Lana smiled at him, stretching out a kink in her back before ducking in to the break room. Shift ended in an hour and it felt like she hadn't gotten a thing done. That was the thing about behind-the-scenes type of work. Days could be spent on necessary work that wouldn't feel nearly as productive as a single take down. It was the truth of the job, and she had always figured that what happened in the office was just as important as what went on on the street. Both helped keep the city a safer place.

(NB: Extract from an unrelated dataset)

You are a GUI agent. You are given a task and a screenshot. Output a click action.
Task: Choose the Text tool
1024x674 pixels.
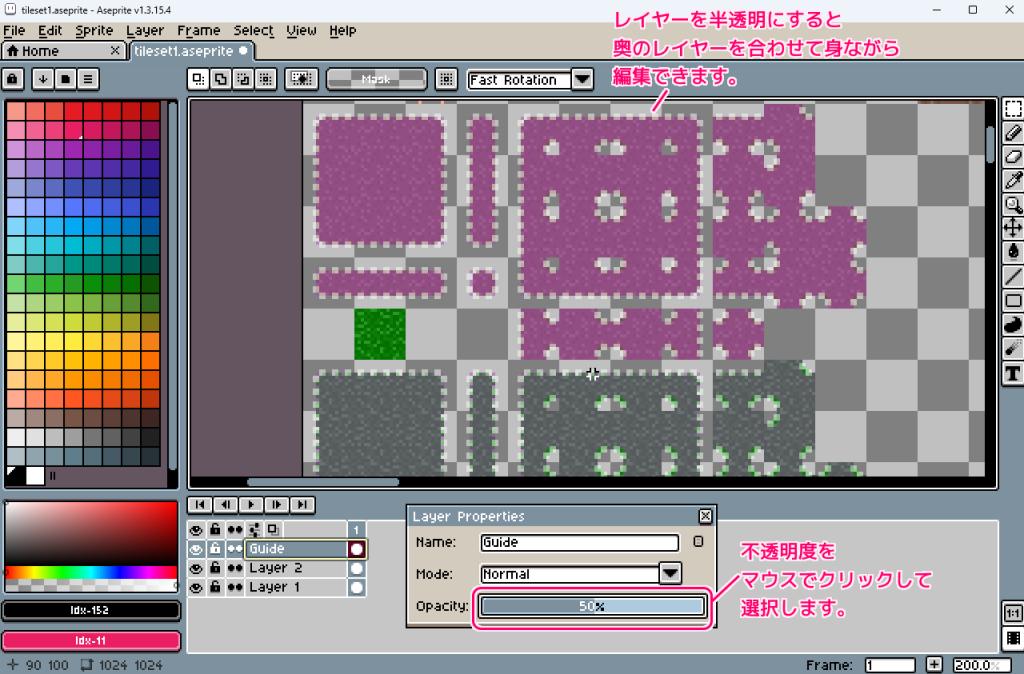click(x=1012, y=373)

But knowing she was stuck here, that she would never get to be back out there, it was enough to drive her insane sometimes. It wasn't that she solely missed the action, she missed the balance of it all.
She missed a lot of things. Her partner texting her had her thinking of home more than she wanted. The sunshine, the white line of the coast against the push of waves. That heavy sea air that moved on the breeze. She had just about had enough of cold dead rain.
Her iced tea was luke warm since she had forgotten to put it back in the fridge and she scowled at it.
Since when had she become such a miserable person? Everything felt off lately and she didn't like what it was doing to her. She never thought she was the type to complain and she didn't like finding out she was wrong.
A figure passed by the open door, and Lana set her iced tea down in a hurry.
"Voight."
He backed up, and stuck his head in. "You need something?"
The light from the window behind her caught his eyes, pulled out that ring of warm brown against the dark. He was looking at her expectantly, and Lana cleared his throat.
"So was he? The guy, This morning I mean." The words felt stupid coming out of her mouth, and his head turned in confusion.
"what, cheating?"
Lana shrugged, "Yeah."
He was looking at her, smile building like he couldn't believe she was asking hours later, and then he laughed. The sunlight caught that too.
He folded his arms, body dropping into a more relaxed position, "No," he shook his head, "Turns out he's planning a surprise vacation for their 20th anniversary. That's why he's been so secretive."
"Wow," that wasn't the outcome she was expecting. "I guess Platt's friend is gonna feel bad, doubting him for no reason."
Voight shrugged, "Maybe. Sometimes what we trust doesn't have much to do with the other person."
"Yeah, I guess that's true."
He watched her a second longer, before stepping back.
"I'm headed out. Won't be back by end of shift. You have a good night, Milani."
He nodded a goodbye and she returned it a moment too late, he had already walked away.
She snatched up her tepid iced tea, and left the breakroom, ready to finish up her day and just head home.